We wish to extend our studies to larger NC and larger lattice sizes so we can determine the region where the loop equations are numerically satisﬁed and where large-NC simpliﬁcations are applicable. Since the loop equations are the Schwinger-Dyson equations for the Wilson Loops, they are dependent on the form of the action and need to be adjusted accordingly. However, we should ﬁnd that they still hold. In order to investigate the phase space, we need access to a larger number of GPUs than we currently have. Our goal is to rewrite the existing CUDA code for NC = 3 in OpenCL and allow for generic NC. In particular we would like to verify the approach to large-NC behavior at NC = 8.

Finally we would like to emphasize that the loop equations are theoretically exact equations, valid for any value of NC and for the lattice, independently of the continuum limit. Therefore they are an ideal tool to evaluate the Monte Carlo algorithm.

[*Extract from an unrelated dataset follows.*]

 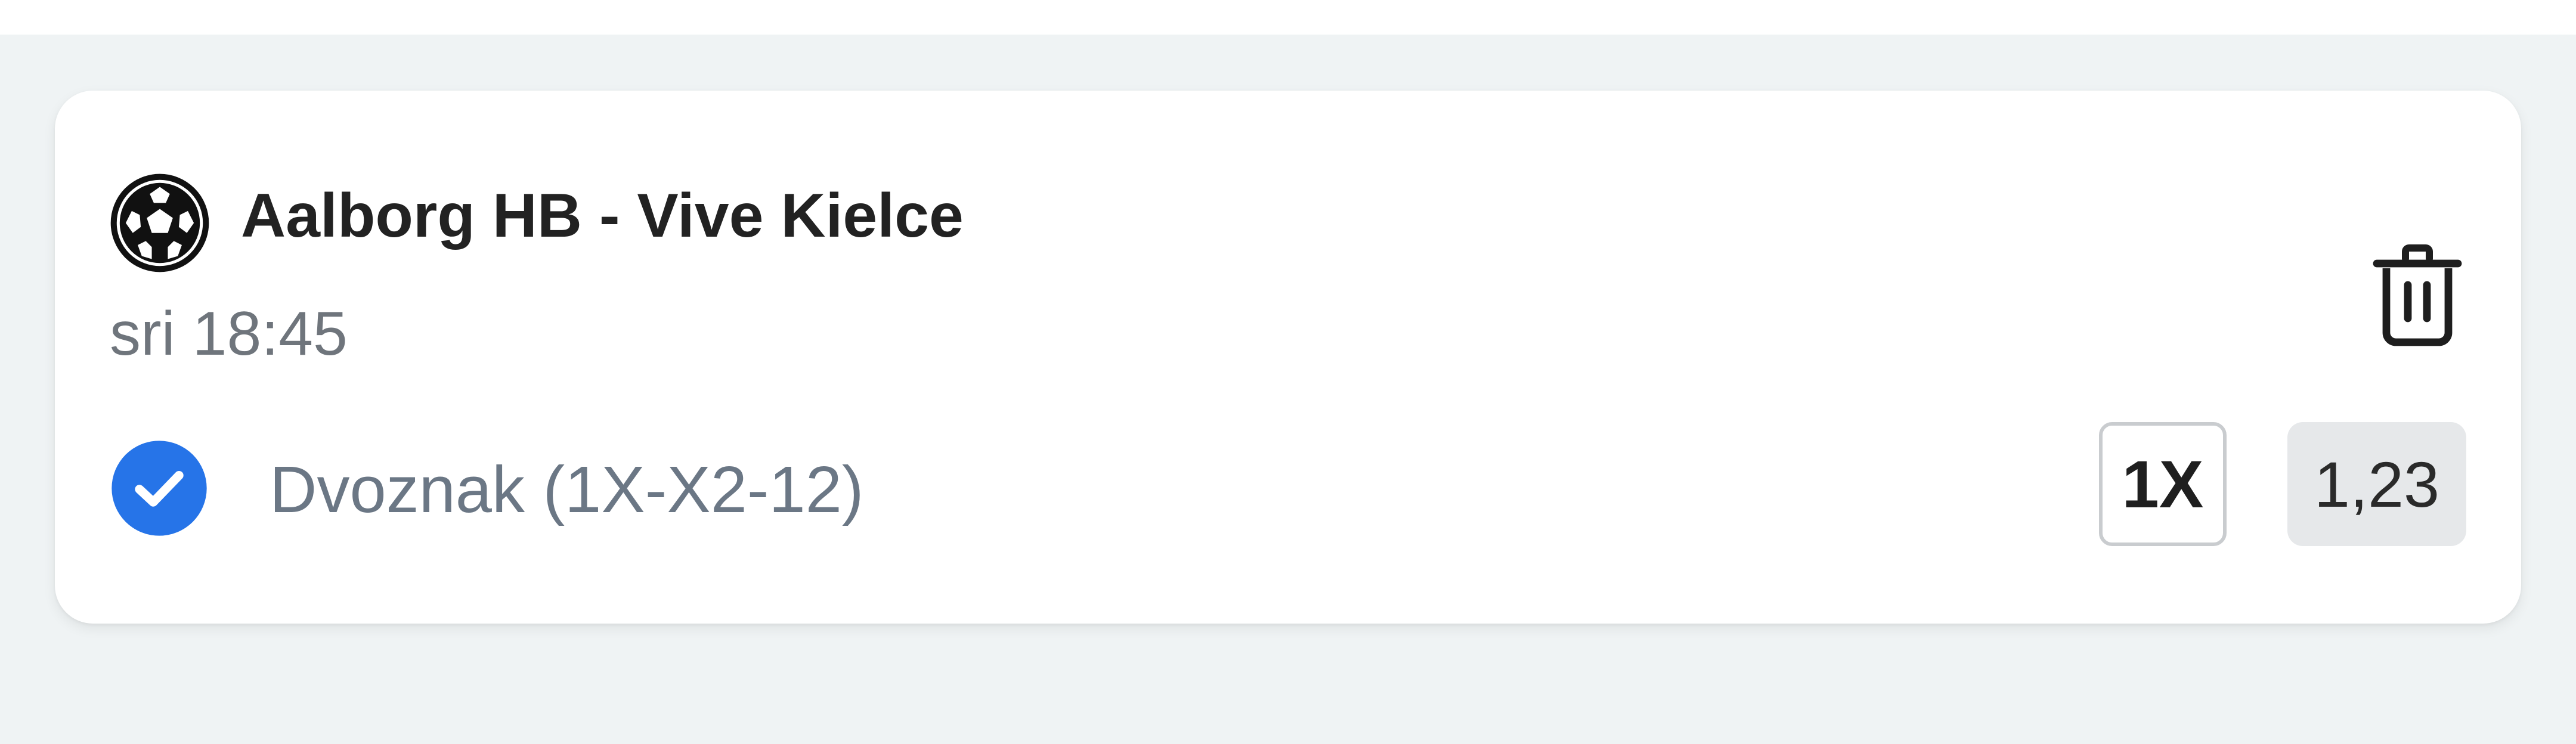 What do you see at coordinates (1288, 18) in the screenshot?
I see `top-strip` at bounding box center [1288, 18].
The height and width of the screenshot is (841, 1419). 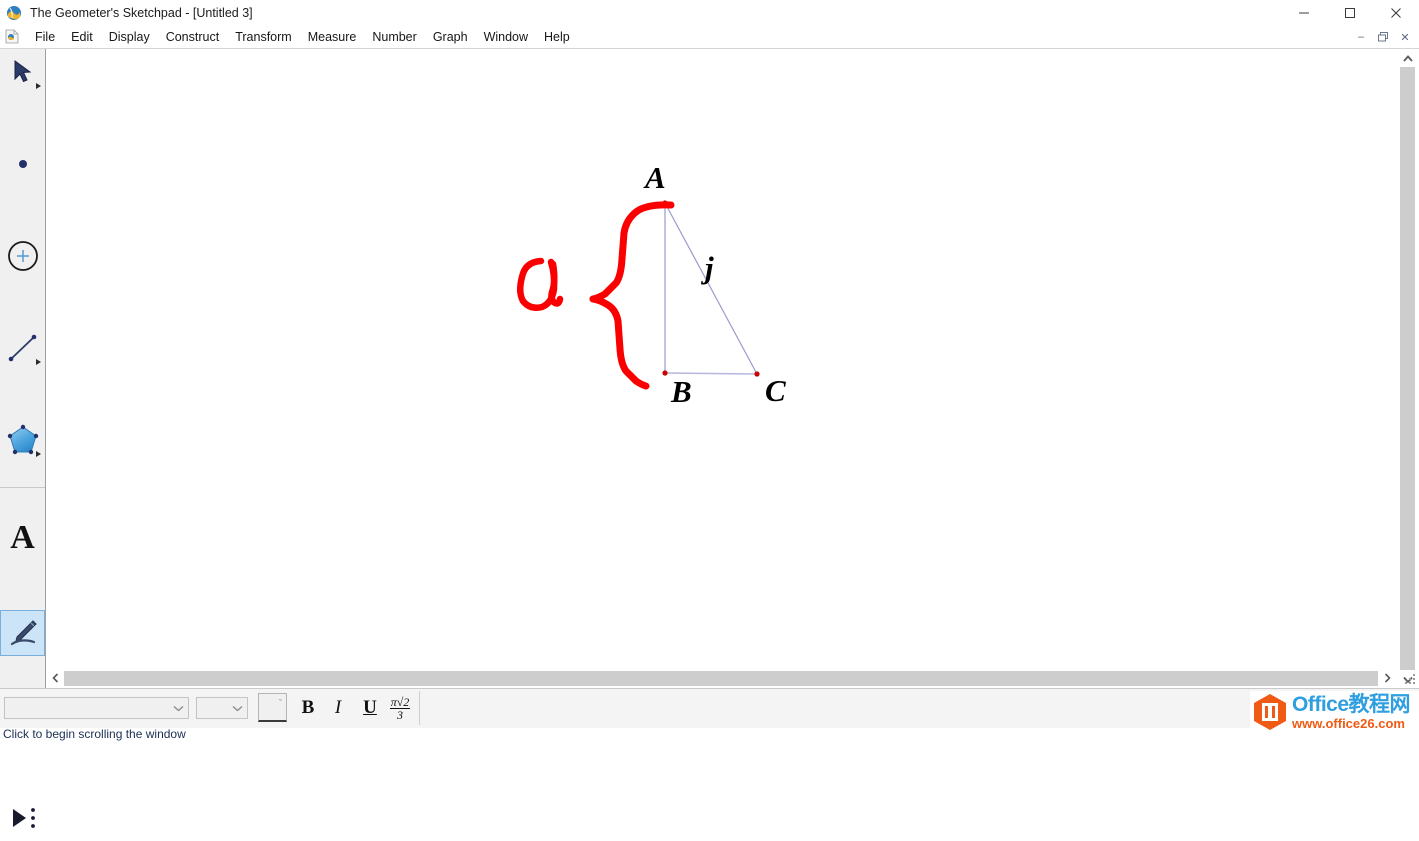 I want to click on menu-item-number: Number, so click(x=394, y=37).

## Optimalization and Development of High-performance Computing Pipeline to Search for Gravitational Radiation from Rotating Neutron Stars by Means of GPU-based Hardware Accelerators

##### Michał Bejger

**Abstract**: The aim of this project is to develop a production-ready version of the data-analysis pipeline to search for gravitational-wave signals from the network of Advanced Era LIGO and Virgo interferometric detectors. The algorithm developed by the Polish Virgo-POLGRAW group aims at finding almost-monochromatic gravitational-wave signals from rotating, non-axisymmetric, isolated neutron stars. The detection of such signals will open an exciting possibility of studying the physics of neutron-stars’ interiors, its elastic properties and structure of the crust. Joint project within the Hungarian high-performance computing experts and gravitational-wave experts will be beneficial for both sides and will initiate long-term collaboration in this field.